** INPUT DATA **
+===+

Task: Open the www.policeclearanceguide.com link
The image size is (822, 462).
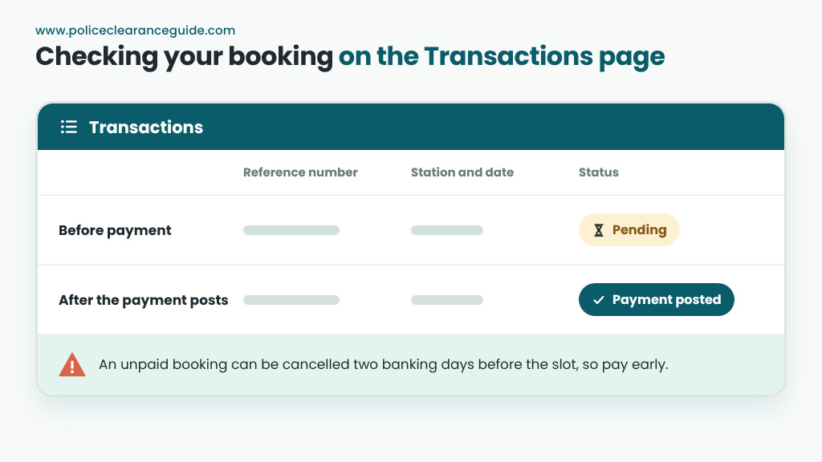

+===+

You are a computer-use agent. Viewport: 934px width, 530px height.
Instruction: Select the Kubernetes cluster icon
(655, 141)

+===+

** BRIEF **
Of all the entries above, retype exactly the lines from the line with "Task: Open the" to the line with "The image size is (822, 462).", both included, and no others.

** REPLY TO THE TASK **
Task: Open the www.policeclearanceguide.com link
The image size is (822, 462).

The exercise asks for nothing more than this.